Excerpt to read:

Presenting his two new books “Going Beyond Aid” and “Beating the Odds” at the Bonn-based German Development Institute / Deutsches Institut für Entwicklungspolitik (DIE) in January 2019, Lin argued that traditional development aid was inadequate to support structural transformation and that developing countries had the opportunity to achieve rapid economic growth by leaping directly into the global economy, also with their agricultural and services sectors. Referring to developments since the Second World War, Lin noted that only 30 countries had made it to the high-income level, among them eight in Europe, and including Japan, Korea, Taiwan, Hong Kong and Singapore. The vast majority of developing countries had remained at low-income level, despite investment, international development institutions, loans and other support.
Making use of comparative advantages
Lin put the failure of efforts down to “inadequate development ideas”, referring first of all to the import substitution strategy and the white elephants it had as an outcome. The Washington Consensus was prescribed in turn by the International Monetary Fund, the World Bank and the United States Department of the Treasury, among others, to bring developing countries in crisis back on track through structural adjustment and a stronger orientation on trade liberalisation, based on the assumption that government failures had been responsible for lack of progress. Meanwhile, the Asian Tigers, having opted for export promotion, bypassed both of the major international strategies, pursuing a course of moving towards the market while establishing effective governance, an approach also adopted by transition economies like Vietnam, Mauritius and China.

Task to complete: Extract the passage on Lin's development views from "Making use of" up to and including "Mauritius and China.".

Dataset excerpt:
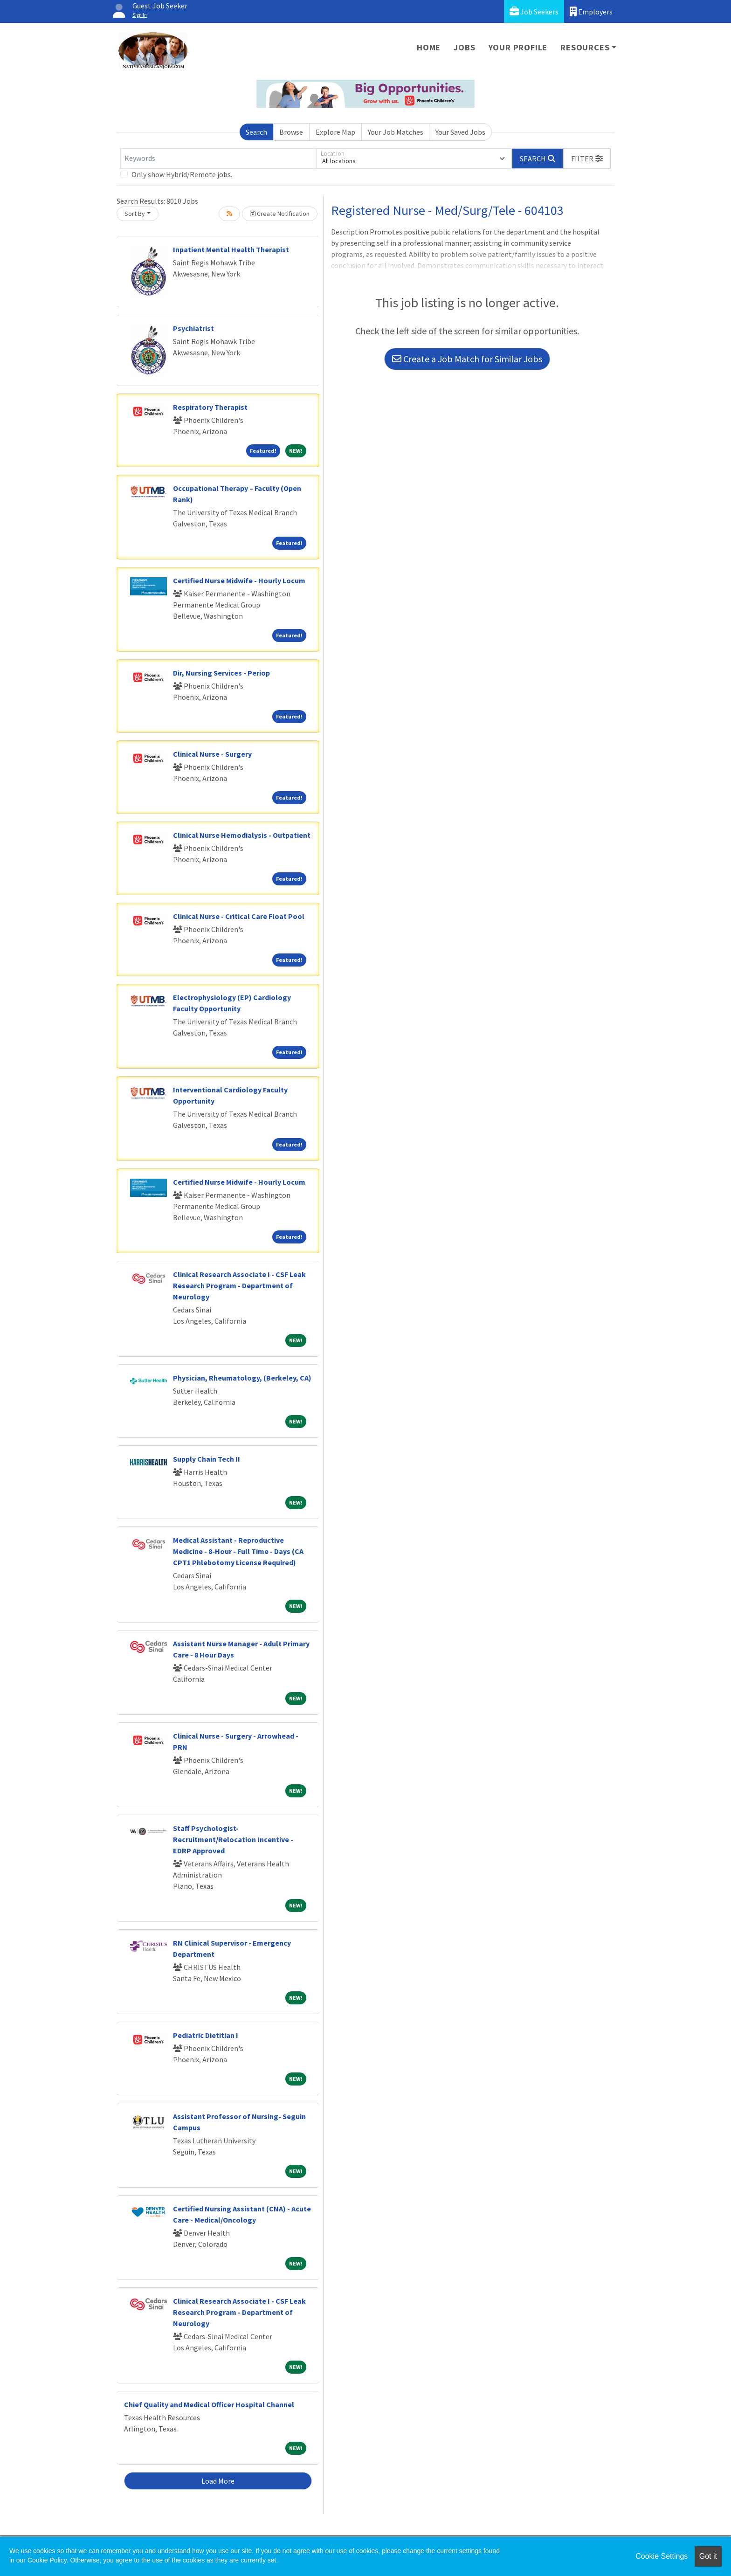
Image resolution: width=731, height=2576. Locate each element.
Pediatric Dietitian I (205, 2035)
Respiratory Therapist (210, 407)
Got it (708, 2556)
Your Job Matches (395, 132)
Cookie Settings (661, 2556)
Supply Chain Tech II (206, 1459)
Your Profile (518, 47)
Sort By (134, 213)
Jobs (464, 47)
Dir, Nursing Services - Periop (221, 672)
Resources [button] (584, 47)
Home (429, 47)
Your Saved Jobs (460, 132)
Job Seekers (534, 11)
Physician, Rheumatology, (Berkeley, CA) (242, 1377)
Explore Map (335, 132)
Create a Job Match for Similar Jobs (467, 359)
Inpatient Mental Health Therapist (231, 249)
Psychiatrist (193, 328)
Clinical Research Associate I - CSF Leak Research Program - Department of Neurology (239, 1285)
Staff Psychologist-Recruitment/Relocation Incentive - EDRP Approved (233, 1839)
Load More (217, 2481)
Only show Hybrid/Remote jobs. (181, 174)
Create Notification (280, 213)
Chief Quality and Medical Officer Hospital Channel (209, 2404)
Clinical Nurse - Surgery (212, 754)
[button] (587, 158)
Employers (591, 11)
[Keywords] (218, 158)
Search (256, 132)
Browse (291, 132)
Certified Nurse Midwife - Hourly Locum (239, 580)
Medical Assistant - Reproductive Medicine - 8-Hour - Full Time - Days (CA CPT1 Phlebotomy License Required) (238, 1551)
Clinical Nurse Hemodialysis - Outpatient (241, 835)
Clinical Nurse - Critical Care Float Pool (238, 916)
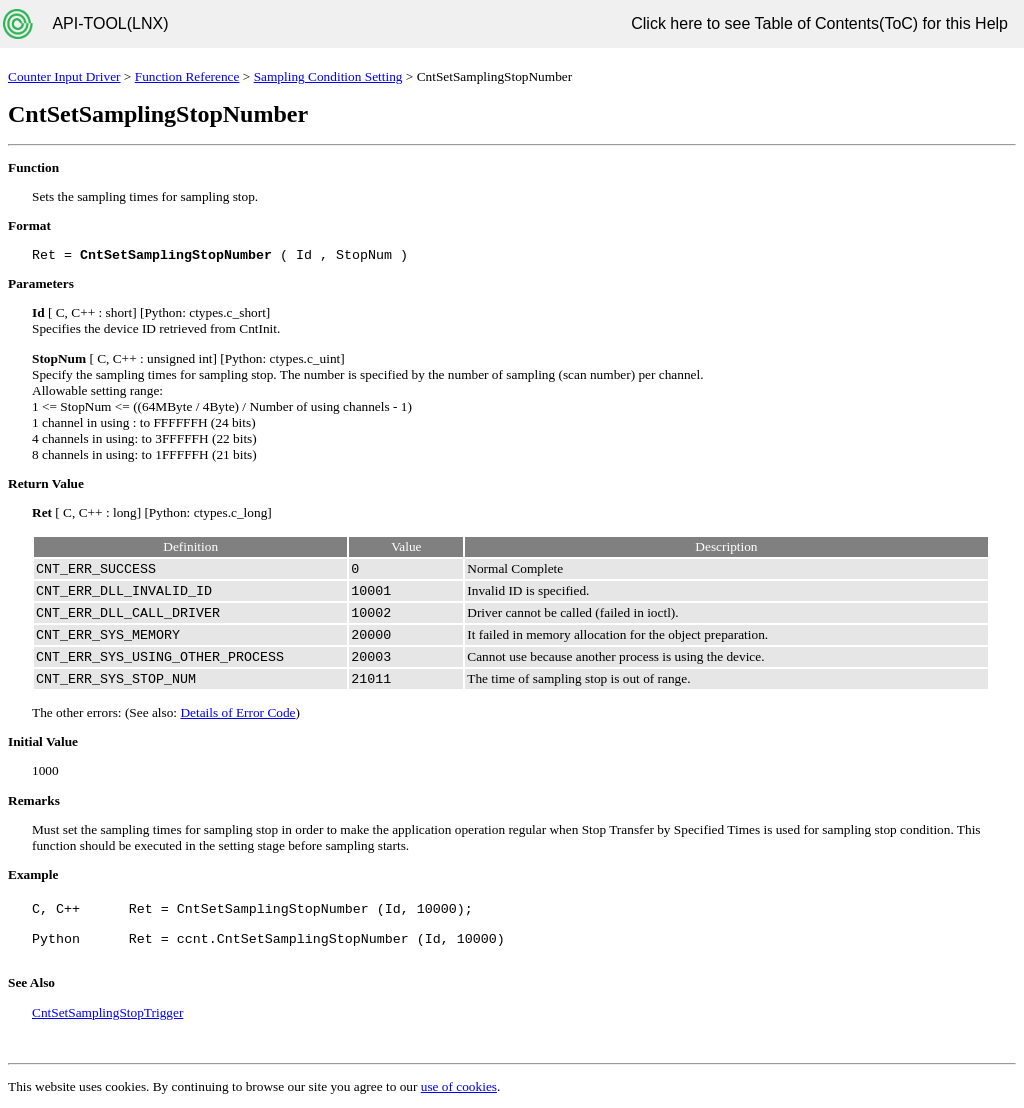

Response for this exercise:
Making use of comparative advantages
Lin put the failure of efforts down to “inadequate development ideas”, referring first of all to the import substitution strategy and the white elephants it had as an outcome. The Washington Consensus was prescribed in turn by the International Monetary Fund, the World Bank and the United States Department of the Treasury, among others, to bring developing countries in crisis back on track through structural adjustment and a stronger orientation on trade liberalisation, based on the assumption that government failures had been responsible for lack of progress. Meanwhile, the Asian Tigers, having opted for export promotion, bypassed both of the major international strategies, pursuing a course of moving towards the market while establishing effective governance, an approach also adopted by transition economies like Vietnam, Mauritius and China.